So you got a new pet Snake, Now What?
First off, congratulations on entering the wonderful world of reptiles. If this is your first snake, or your 50th, here a few tips to help you acclimate your new pet.
Stress is the enemy of reptiles. Moving is stressful, if it affects us, why do we not think it will affect your pets? Even more so with reptiles.
If this is your first snake, before you even pick it up; you must make sure the enclosure is properly set up, and is properly holding the specific temperature/humidity your particular species requires.
Too often, a snake is purchased then we frantically try to get a terrarium, set it up, all the while the snake is in a little box/bag from the store. Then we dump the snake into a cold, unfamiliar space. (Read More here Homeward Bound: A Reptiles Journey)
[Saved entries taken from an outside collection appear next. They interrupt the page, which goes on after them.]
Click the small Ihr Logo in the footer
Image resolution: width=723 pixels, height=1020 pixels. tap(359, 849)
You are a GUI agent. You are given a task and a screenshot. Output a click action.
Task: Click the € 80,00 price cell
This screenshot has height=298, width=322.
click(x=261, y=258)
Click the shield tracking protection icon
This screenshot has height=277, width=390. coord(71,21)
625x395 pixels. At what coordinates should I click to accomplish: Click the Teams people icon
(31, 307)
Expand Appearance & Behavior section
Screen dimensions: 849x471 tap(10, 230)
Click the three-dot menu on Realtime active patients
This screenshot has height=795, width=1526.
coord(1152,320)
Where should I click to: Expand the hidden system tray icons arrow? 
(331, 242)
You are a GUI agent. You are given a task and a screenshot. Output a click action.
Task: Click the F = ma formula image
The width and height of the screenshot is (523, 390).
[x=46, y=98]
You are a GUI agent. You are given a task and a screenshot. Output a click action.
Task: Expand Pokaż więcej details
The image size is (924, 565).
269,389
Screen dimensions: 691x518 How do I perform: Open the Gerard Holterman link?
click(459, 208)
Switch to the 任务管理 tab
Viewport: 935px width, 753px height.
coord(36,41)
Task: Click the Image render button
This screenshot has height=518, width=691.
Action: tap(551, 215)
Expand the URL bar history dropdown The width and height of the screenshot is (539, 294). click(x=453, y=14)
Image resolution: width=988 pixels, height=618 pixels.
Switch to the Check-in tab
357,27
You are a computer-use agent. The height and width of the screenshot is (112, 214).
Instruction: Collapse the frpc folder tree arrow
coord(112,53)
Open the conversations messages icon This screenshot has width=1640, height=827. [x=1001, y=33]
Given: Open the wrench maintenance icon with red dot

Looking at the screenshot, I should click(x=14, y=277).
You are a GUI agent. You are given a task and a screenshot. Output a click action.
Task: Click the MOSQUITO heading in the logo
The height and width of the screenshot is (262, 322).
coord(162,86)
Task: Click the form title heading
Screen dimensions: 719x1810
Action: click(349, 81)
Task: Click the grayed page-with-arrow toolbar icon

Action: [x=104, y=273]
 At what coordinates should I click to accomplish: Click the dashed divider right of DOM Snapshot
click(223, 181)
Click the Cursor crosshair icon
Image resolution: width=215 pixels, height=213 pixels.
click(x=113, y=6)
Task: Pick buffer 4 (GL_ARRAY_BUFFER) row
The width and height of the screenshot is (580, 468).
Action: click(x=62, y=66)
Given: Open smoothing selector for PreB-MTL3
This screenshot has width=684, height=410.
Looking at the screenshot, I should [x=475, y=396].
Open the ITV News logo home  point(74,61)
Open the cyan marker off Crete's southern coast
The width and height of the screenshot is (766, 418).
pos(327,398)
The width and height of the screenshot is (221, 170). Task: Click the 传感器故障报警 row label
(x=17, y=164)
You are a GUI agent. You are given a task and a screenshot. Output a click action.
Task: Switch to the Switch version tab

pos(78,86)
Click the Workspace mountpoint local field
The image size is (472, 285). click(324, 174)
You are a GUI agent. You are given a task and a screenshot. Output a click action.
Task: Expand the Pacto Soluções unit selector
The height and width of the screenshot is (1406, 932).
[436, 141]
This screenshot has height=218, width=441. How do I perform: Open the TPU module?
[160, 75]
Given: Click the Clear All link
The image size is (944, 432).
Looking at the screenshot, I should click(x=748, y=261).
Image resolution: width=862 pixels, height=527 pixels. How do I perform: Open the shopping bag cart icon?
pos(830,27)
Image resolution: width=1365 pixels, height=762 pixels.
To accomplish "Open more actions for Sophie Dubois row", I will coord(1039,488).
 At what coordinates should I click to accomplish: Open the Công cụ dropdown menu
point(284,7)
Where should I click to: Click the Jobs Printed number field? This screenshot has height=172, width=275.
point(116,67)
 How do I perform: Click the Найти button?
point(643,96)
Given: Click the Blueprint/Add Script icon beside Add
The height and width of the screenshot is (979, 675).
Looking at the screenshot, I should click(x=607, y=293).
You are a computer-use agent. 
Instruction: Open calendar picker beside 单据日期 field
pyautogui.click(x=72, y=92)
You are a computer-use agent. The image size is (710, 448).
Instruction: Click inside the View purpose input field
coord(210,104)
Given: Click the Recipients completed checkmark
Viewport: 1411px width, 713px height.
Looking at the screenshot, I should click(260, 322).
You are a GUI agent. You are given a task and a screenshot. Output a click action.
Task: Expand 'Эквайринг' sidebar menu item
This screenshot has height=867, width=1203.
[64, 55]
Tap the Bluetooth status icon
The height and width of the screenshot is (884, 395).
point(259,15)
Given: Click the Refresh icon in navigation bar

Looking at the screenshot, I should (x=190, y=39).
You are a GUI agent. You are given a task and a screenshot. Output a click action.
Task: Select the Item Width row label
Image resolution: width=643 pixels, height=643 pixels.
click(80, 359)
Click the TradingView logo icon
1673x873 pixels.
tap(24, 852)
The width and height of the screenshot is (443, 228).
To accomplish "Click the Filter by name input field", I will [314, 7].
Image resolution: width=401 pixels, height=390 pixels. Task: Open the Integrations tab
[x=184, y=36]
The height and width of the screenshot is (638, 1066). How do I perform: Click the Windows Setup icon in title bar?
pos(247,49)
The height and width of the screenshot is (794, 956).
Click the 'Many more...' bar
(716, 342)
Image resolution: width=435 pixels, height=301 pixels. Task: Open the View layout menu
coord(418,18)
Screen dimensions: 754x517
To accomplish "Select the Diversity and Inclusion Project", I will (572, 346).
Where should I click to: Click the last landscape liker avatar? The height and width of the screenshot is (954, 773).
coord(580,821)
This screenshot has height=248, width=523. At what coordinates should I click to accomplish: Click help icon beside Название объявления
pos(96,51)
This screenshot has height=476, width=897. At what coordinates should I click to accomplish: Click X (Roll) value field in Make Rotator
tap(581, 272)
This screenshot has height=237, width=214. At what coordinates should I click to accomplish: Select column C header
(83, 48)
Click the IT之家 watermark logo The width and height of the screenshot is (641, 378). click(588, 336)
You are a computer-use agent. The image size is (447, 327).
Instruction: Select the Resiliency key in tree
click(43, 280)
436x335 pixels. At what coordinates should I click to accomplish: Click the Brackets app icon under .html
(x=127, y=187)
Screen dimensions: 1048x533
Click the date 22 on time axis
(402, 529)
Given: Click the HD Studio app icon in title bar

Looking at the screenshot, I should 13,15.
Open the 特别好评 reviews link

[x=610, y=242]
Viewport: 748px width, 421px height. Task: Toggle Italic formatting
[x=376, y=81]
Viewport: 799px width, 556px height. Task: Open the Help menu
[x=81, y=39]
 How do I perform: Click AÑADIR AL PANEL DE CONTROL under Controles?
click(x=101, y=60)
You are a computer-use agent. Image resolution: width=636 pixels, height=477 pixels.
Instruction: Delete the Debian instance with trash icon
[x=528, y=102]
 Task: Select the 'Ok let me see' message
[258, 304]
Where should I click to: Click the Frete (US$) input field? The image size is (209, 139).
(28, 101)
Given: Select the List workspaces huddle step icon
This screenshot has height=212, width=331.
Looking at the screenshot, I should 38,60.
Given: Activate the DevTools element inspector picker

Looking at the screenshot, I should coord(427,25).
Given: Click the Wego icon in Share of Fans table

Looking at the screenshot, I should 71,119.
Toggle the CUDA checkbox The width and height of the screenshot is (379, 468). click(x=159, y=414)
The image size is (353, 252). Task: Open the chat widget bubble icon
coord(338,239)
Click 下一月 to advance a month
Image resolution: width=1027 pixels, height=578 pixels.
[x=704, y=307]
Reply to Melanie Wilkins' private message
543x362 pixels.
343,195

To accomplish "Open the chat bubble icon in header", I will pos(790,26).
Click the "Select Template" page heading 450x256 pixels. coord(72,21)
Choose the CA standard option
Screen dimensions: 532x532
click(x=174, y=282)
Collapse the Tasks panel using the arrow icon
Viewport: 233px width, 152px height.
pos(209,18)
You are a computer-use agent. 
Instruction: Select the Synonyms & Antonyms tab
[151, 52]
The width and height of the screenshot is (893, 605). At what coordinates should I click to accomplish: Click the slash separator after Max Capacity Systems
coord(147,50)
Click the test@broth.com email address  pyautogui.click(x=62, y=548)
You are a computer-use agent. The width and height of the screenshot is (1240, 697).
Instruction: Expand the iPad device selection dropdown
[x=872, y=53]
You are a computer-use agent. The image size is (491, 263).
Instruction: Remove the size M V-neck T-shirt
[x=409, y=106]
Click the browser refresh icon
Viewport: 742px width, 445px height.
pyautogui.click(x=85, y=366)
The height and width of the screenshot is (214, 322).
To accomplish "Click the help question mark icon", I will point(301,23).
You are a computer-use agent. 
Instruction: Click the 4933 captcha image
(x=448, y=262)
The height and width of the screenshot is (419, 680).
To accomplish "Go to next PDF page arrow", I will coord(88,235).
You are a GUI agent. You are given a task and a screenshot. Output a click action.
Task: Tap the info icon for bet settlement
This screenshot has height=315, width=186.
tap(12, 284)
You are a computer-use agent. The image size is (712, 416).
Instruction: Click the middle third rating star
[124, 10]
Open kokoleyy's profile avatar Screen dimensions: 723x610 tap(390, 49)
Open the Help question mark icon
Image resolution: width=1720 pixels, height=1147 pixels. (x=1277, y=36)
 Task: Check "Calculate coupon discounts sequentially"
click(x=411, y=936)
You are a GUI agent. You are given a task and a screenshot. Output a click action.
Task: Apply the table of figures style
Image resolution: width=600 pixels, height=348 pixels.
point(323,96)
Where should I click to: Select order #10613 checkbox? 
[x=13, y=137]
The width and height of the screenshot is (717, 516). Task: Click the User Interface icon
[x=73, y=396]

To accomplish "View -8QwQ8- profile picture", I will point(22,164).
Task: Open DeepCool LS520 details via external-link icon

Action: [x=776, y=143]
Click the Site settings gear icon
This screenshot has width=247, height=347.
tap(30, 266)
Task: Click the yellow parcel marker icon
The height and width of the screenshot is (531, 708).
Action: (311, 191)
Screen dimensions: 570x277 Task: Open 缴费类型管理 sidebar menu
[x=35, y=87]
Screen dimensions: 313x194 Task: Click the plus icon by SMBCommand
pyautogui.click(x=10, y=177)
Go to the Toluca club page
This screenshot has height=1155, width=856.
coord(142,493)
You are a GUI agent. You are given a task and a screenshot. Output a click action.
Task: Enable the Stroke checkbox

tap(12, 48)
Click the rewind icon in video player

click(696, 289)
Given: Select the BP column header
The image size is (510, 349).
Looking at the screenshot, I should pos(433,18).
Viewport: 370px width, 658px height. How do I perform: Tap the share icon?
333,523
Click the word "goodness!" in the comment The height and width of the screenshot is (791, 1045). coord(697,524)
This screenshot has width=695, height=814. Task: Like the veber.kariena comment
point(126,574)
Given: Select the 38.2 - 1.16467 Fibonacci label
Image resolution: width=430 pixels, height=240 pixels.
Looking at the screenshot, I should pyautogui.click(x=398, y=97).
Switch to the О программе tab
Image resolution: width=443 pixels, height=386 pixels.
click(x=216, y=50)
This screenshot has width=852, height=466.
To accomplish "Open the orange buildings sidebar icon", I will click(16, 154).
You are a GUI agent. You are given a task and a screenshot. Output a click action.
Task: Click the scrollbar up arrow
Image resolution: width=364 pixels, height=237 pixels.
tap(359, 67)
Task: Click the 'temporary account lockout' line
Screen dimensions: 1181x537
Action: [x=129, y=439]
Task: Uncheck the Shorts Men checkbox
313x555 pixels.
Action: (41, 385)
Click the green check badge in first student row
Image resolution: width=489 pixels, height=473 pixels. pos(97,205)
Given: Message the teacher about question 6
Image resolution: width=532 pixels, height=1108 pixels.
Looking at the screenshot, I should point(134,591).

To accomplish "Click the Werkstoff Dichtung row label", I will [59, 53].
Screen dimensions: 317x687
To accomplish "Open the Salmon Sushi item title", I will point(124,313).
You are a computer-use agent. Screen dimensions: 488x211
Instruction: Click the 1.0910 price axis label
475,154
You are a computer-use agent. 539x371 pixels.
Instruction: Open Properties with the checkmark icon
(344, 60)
If you have a few snakes, you probably have the enclosure ready, did you think about quarantine? All animals carry germs (even us), and each location has a different set of germs. A snake from one person’s collection, entering a new collection, carries with it potential for disaster. The stress of moving, new germs, improper startup husbandry, can cause a snake to get ill. Most common is the URI (Upper Respiratory Infection), this left untreated, can kill the snake, and spread throughout your collection in just a few days. There are other diseases such as IBD (Inclusion Body Disease), spread by boas and is deadly to ball pythons; mites, etc., that can overwhelm an unprepared owner, and take over a collection in very little time. Most snake people recommend a minimum of 2 month quarantine when bringing a new snake into a collection. A different room/building even if possible! That way, if there is an issue, it doesn’t spread throughout your collection.
New Snake Owner Tips
For first time snake owners, here are a few tips when bringing home a new snake. As discussed, make sure the new habitat is appropriate, and functioning properly for your particular species, and yes, most species have unique requirements. Wait a minimum of a week to try to feed your new snake, (babies a week usually does the trick, but adults I usually wait 2 weeks), this will not harm the animal in the least. When stressed, snakes can and will regurgitate, and a ½ digested rat, is not something you want to clean up. Another factor, is making sure they are well hydrated, a lot of breeders, do not feed or give water to the snakes they are selling at shows, because they do not want them to go to the bathroom in the display cases. While this won’t hurt them, if they don’t have enough hydration, they can’t digest food, and again they can regurgitate, or even die if it stays undigested inside them too long.
Let the snake be!
This is the HARDEST thing for new snake owners, your snake has to get used to new smells, a new home, and everything is upside down in their world. Give the snake a few days to get used to things, then start out slow, a few minutes at a time, until they can feel comfortable knowing you are not a threat. Think about moving, and the very first day, your room is all messed up, you can’t find anything, but you have to go to school in the middle of the school year, no friends, don’t know where anything is, it can be upsetting. Better to move with enough time to get settled in, and maybe even make a friend in the neighborhood before school starts.
Remember, every snake is as different as the people you meet. Some need more time/space by themselves, some don’t mind being held from day one, but it takes a little time for them to get to know you, and you to get to know them. Take the time in the beginning, and you will appreciate it in the end.